Even in the worst of times, Ullman said it was having a sense of humor that got her through her childhood. When she was older, she was awarded a scholarship to attend the Italia Conti Academy of the Arts in London, one of the first students at the school established in 1971. Always battling the looks of other students there because of her "ethnic features," Ullman managed to earn a role in the ballet troupe of the German version of the show Gigi at 16. She joined the dance troupe Second Generation after returning from Berlin and branched out into musical theater, doing the West End-based stages for Grease, Elvis The Musical and The Rocky Horror Picture Show.
She branched out into comedy theater where she did the improvisational Four In A Million and won Best Newcomer Award honors for her portrayal of born-again Christian chanteuse Beverly. Soon after, she was given the chance to continue to make funny ways in the TV show Three Of A Kind. At 21 years old, Ullman's career took off.
Ullman would have a number of UK on the record chart hits from her two albums, the first one being "You Broke My Heart In 17 Places." She would continue to do comedy on shows like Girls On Top and A Kick Up The Eighties when U.S. TV producer James L. Brooks of Taxi and The Mary Tyler Moore Show fame approached her about doing a show in the U.S. in 1986.
Years earlier, a clairvoyant had told a younger Ullman that one day she would be approached by a producer to go to the U.S. and become a big star there. She more than took advantage of that and in 1987, work began on The Tracey Ullman Show on fledgling FOX TV. It was a comedy variety skit show that had Ullman playing many different characters and whose choreographer had just worked with Janet Jackson on the music videos for her "Control" album -- Paula Abdul.
The series lasted three seasons and earned four Emmy nominations. But the show isn't remembered for those Emmy nominations or the dancing or anything Ullman did really. It was best known for what Brooks' friend, Matt Groening, put together as a small side project "short" on the show -- a cartoon family called The Simpsons. By 1989, the Simpsons had their own gig on FOX and Ullman's show came to an end the following May.

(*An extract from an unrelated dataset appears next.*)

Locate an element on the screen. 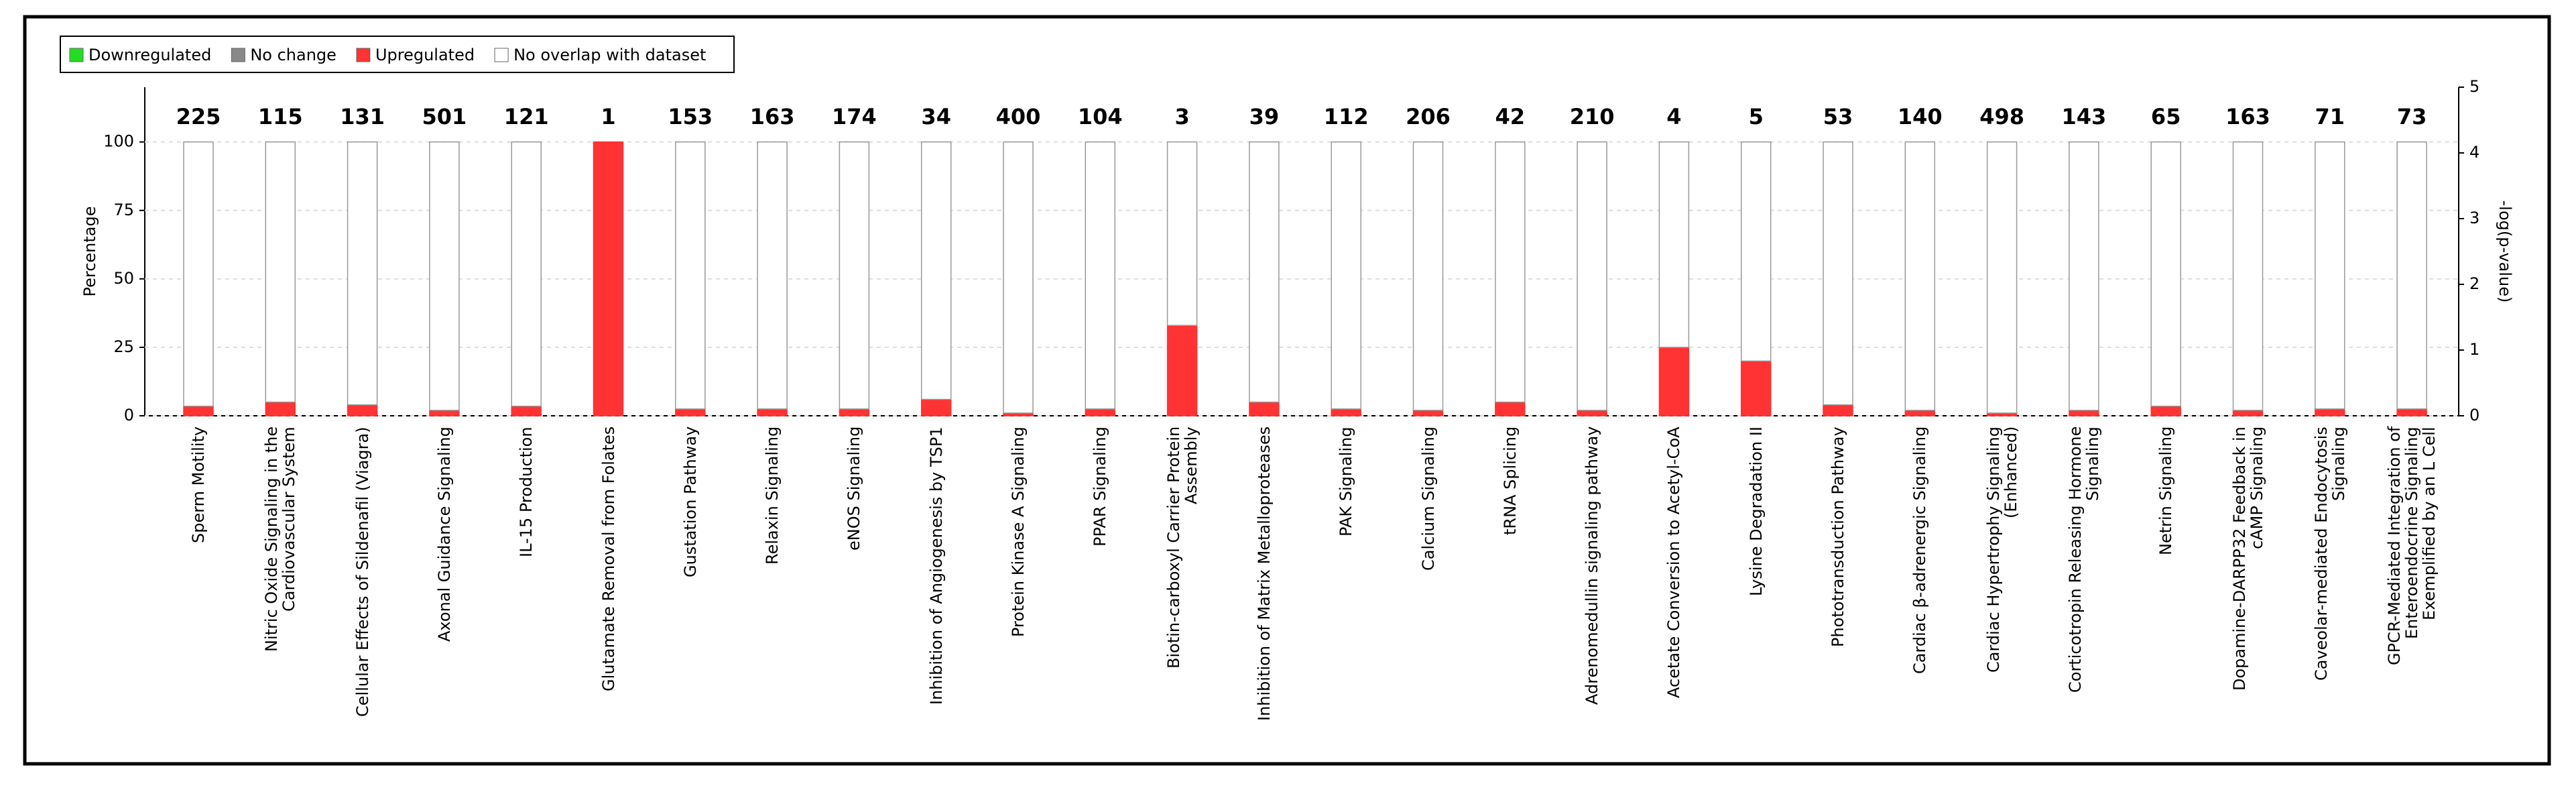 Image resolution: width=2576 pixels, height=794 pixels. bar-total: 206 is located at coordinates (1429, 117).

So if you need someone to "thank" for the longest-running cartoon show in history, it's Tracey Ullman.
Since her show, you can find Ullman via cable television, most famously her HBO show Tracey Takes On ... and her 2005 Emmy-nominated show Tracey Ullman: Live And Exposed. In 2007, Ullman moved over to HBO rival Showtime and in 2008, debuted Tracey Ullman's State Of The Union, which was 19 episodes long over three seasons.
In 2014, Ullman stayed busy: She played the role of Genevieve Scherbatsky in three episodes of the TV series How I Met Your Mother, did an episode of Sofia The First, and played Jack's mother in the Walt Disney movie Into The Woods. She also played Lily Martin in the New York City Center-hosted play The Band Wagon.

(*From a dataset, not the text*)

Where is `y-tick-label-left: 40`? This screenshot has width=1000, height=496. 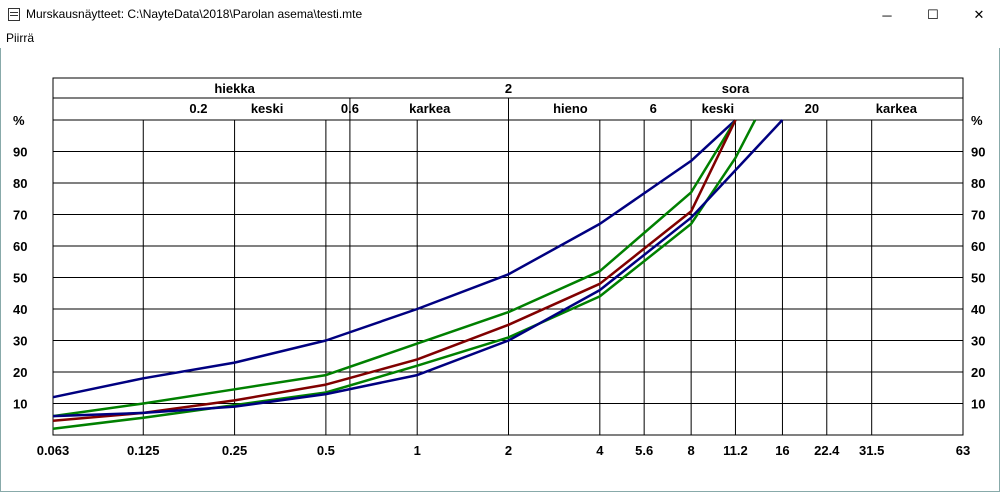
y-tick-label-left: 40 is located at coordinates (20, 310).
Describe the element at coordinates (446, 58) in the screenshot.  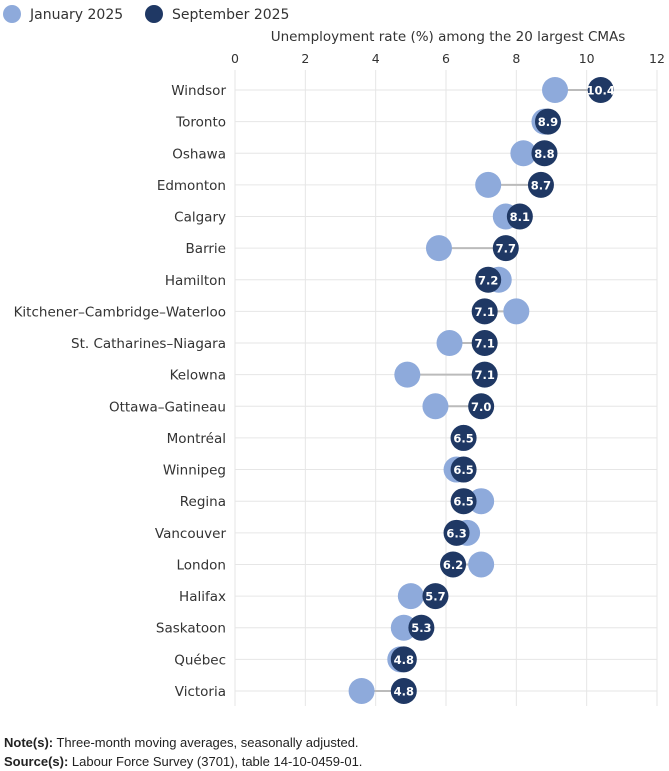
I see `x-tick-label: 6` at that location.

And in early March 2015, it was revealed that Ullman was to do her first BBC-based TV show in 30 years -- and the six-show, comedy skit series is called, you guessed it, The Tracey Ullman Show.

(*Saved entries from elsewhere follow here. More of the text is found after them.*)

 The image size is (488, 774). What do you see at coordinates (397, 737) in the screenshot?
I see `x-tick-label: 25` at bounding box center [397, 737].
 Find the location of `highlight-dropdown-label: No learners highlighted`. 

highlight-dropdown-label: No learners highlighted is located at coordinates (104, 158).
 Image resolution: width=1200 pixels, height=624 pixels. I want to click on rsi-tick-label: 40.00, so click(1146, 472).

Still, if that wasn't enough, she was co-starring in Paul McCartney's 2013 music video for the song "Queenie Eye." Really, she was just paying the Beatle legend back for him making a cameo at the end of her 1984 breakthrough hit "They Don't Know" as she was filming a small role in his 1984 movie Give My Regards To Broad Street.
Tracey Ullman's music career may have been short, but it was just a small part of the talents this British lady has put forward practically her whole life. And "They Don't Know" had a small starring role in it.
Not bad for an established comedienne, huh?